#### TEKS YANG DIBERIKAN

E. Masalah Jenis Sastra: Teori Aristoteles
Menurut Aristoteles, karya sastra dapat digolongkan menurut berbagai kriteria. Ada tiga kriteria yang dapat dijadikan patokan dalam membedakan jenis sastra.
1. Media of Representation (Sarana Perwujudannya);
a. Prosa;
b. Puisi:
a) karya hanya memanfaatkan hanya satu matra (metrum) saja (misalnya epik, contoh Indonesia: syair).
b) Karya memanfaatkan lebih dari satu matra (misalnya tragedi, kakawin); (dalam pembagian ini pada prinsipnya tidak dibedakan antara sastra dan bukan sastra)
2. Objects of Representation (obyek perwujudan): yang menjadi obyek pada prinsipnya selalu manusia, tetapi ada tiga kemungkinan:
a. Manusia rekaan lebih agung daripada manusia nyata: tragedi, epik Homeros; cerita Panji;
b. Manusia rekaan lebih hina dari manusia nyata: komedi; lenong;
c. Manusia rekaan sama dengan manusia nyata; Cleophon (seandainya roman pada waktu itu sudah ada pastilah roman digolongkan Aristoteles dalam kategori ini).
3. Manner of Poetic Representation (ragam perwujudan):
a. Teks sebagian terdiri dari cerita, sebagian disajikan melalui ujaran tokoh (dialog): epik;
b. Yang berbicara si aku lirik penyair: lirik;
c. Yang berbicara para tokoh saja: drama.
F. Strukturalisme dan Masalah Jenis Sastra
Sastra sebagai sistem yang dinamik, di mana karya sastra selalu berada dalam ketegangan antara konvensi dan invensi, sekaligus mewujudkan konvensi yang berlaku dan menyimpang dari konvensi tersebut.

########
#### MATERI YANG DITAMPILKAN

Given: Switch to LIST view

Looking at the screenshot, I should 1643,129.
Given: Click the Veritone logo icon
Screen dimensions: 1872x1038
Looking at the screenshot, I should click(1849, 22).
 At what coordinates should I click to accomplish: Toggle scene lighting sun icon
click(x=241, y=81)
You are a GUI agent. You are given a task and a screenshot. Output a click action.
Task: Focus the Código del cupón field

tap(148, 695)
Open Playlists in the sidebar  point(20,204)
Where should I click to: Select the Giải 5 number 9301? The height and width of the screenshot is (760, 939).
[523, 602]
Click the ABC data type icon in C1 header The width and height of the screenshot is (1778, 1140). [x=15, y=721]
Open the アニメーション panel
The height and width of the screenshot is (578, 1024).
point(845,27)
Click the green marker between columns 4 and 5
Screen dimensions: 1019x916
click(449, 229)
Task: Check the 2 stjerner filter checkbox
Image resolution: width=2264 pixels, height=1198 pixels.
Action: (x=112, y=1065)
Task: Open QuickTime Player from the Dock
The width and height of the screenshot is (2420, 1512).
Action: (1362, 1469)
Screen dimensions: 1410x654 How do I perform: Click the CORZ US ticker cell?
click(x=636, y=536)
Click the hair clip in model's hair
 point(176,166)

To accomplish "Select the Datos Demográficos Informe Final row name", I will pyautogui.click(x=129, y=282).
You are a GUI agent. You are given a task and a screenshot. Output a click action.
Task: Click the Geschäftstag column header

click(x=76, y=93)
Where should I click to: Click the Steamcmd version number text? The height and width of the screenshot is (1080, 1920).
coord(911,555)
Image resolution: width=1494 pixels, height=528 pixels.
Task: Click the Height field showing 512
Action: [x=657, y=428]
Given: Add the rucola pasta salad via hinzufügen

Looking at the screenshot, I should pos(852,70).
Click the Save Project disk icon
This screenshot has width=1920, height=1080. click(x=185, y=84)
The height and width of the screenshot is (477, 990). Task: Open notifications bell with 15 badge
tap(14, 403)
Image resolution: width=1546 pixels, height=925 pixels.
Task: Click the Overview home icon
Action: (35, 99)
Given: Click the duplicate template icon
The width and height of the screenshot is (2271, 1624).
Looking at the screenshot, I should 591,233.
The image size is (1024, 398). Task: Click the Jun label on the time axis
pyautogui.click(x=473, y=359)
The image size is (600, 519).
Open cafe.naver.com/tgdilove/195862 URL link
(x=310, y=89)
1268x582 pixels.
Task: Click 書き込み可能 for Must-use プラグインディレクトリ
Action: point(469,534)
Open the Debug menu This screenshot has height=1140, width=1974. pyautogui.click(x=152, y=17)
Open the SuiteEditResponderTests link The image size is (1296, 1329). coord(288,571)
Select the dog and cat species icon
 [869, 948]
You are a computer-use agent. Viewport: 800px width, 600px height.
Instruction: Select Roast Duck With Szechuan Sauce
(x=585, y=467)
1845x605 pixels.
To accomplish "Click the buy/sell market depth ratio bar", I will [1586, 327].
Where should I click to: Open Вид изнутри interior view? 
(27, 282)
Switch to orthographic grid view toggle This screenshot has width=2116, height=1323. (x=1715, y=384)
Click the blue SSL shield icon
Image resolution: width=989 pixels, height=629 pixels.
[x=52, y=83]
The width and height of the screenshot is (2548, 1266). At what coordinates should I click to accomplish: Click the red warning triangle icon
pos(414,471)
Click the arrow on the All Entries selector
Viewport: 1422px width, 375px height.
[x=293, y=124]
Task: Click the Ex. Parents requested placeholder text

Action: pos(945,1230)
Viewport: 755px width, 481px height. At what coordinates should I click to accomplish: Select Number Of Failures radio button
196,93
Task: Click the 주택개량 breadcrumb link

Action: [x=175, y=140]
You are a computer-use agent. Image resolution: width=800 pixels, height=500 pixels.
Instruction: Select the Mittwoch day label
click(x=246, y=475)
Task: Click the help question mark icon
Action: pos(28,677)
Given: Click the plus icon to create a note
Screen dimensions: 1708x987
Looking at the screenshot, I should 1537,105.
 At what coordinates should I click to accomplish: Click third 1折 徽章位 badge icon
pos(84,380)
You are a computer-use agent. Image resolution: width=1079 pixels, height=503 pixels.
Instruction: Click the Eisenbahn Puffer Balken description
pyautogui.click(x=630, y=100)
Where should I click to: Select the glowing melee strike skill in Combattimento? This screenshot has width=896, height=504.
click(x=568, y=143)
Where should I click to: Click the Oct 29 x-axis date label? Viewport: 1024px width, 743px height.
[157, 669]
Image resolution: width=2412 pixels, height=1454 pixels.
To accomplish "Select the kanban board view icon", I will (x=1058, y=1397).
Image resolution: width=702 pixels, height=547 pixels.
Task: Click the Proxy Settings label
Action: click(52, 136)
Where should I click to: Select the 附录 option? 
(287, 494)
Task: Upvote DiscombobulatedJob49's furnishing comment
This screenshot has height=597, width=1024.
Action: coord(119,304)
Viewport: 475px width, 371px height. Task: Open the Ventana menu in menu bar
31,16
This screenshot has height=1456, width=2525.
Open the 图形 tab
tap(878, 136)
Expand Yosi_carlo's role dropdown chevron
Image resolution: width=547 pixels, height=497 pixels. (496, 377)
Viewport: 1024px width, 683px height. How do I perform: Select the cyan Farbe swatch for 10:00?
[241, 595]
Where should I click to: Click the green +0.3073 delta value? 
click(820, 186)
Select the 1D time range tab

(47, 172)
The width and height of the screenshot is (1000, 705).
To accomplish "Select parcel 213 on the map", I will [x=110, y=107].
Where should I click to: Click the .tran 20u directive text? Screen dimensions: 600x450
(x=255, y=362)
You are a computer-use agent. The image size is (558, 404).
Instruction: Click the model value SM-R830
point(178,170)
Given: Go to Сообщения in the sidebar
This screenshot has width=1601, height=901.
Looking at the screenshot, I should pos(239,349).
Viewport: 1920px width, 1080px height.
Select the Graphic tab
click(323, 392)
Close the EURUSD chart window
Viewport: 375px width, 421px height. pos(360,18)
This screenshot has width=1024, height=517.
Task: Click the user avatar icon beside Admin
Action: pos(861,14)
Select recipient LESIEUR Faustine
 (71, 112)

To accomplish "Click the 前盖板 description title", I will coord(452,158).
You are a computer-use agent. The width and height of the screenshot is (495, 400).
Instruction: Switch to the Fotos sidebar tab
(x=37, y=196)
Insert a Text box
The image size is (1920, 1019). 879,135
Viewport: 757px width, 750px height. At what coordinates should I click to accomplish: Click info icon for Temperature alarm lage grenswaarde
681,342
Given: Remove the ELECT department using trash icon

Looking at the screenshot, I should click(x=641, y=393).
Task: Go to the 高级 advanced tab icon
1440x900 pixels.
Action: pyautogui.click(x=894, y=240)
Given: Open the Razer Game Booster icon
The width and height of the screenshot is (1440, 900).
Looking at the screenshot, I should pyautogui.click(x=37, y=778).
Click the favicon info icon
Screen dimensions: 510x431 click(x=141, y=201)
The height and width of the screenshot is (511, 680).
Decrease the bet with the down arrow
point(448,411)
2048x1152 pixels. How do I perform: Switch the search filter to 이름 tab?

########

- YANG HARUS DIKERJAKAN
1. Tuliskan tanpa perubahan bagian dari teks tentang jenis sastra, mulai dari "1. Media of" sampai dengan "contoh Indonesia: syair).".
2. Teruskan teks tentang jenis sastra, mulai dari kalimat terakhirnya.
Catatan di atas sama sekali tidak dipakai di sini.

- HASIL TIAP TUGAS
1.
1. Media of Representation (Sarana Perwujudannya);
a. Prosa;
b. Puisi:
a) karya hanya memanfaatkan hanya satu matra (metrum) saja (misalnya epik, contoh Indonesia: syair).

2.
Konvensi jenis sastra tidak pernah dipenuhi seratus persen; selalu ada kelonggaran, kebebasan tertentu.Todorov malahan mengatakan bahwa setiap karya agung per definisi menciptakan jenis sastranya sendiri. Hans Robert Jausz mengatakan bahwa jenis sastra per definisi tidak bisa hidup untuk selama-lamanya; karya sastra yang agung justru dengan melampaui batas konvensi yang berlaku membuka kemungkinan baru untuk perkembangan jenis sastra. Jenis sastra bukanlah sistem yang beku, kaku tetapi berubah terus, luwes dan lincah, dan peneliti sastra harus mengikuti perkembangan itu di dalam penelitiannya.
G. Masalah Sistem Sastra
Sistem sastra dapat dikatakan sebagai brikut:
1. Sistem itu tak bisa bersifat longgar, lincah; oleh karena karya sastra individual justru ditandai oleh penyimpangan, pelanggaran terhadap norma-norma, maka dengan sendiri sistem itu, seandainya ada, tidak dapat ketat. Aturan sitem, misalnya konvensi jenis sastra tidak perlu, malahan tidak boleh dipatuhi secara mutlak.
2. Sebagai akibatnya, perbedaan antara diakronik dan sinkronik yang cukup mendasar untuk konsep sistem bahasa,untuk sistem sastra tidak berlaku dengan kejelasan yang sama. Sistem sastra secara prinsip menggabungkan unsur diakronik dan sinkronik.
Sebuah sastra, dalam manifestasi konkrit dalam sebuah bahasa pasti sedikit banyak menunjukkan unsur-unsur sistematiknya. Tetapi mendeskripsi secara konkrit sistem sastra seluruhnya dengan segala ketegangannya, dalam hirarkinya yang ruwet dan bergantung dari sekian banyak faktor, merupakan tugas yang sulit sekali dan yang pasti tidak pernah berhasil sepenuhnya, oleh karena per definisi karya sastra luput dari keketatan dan kebekuan sistematik yang menyeluruh.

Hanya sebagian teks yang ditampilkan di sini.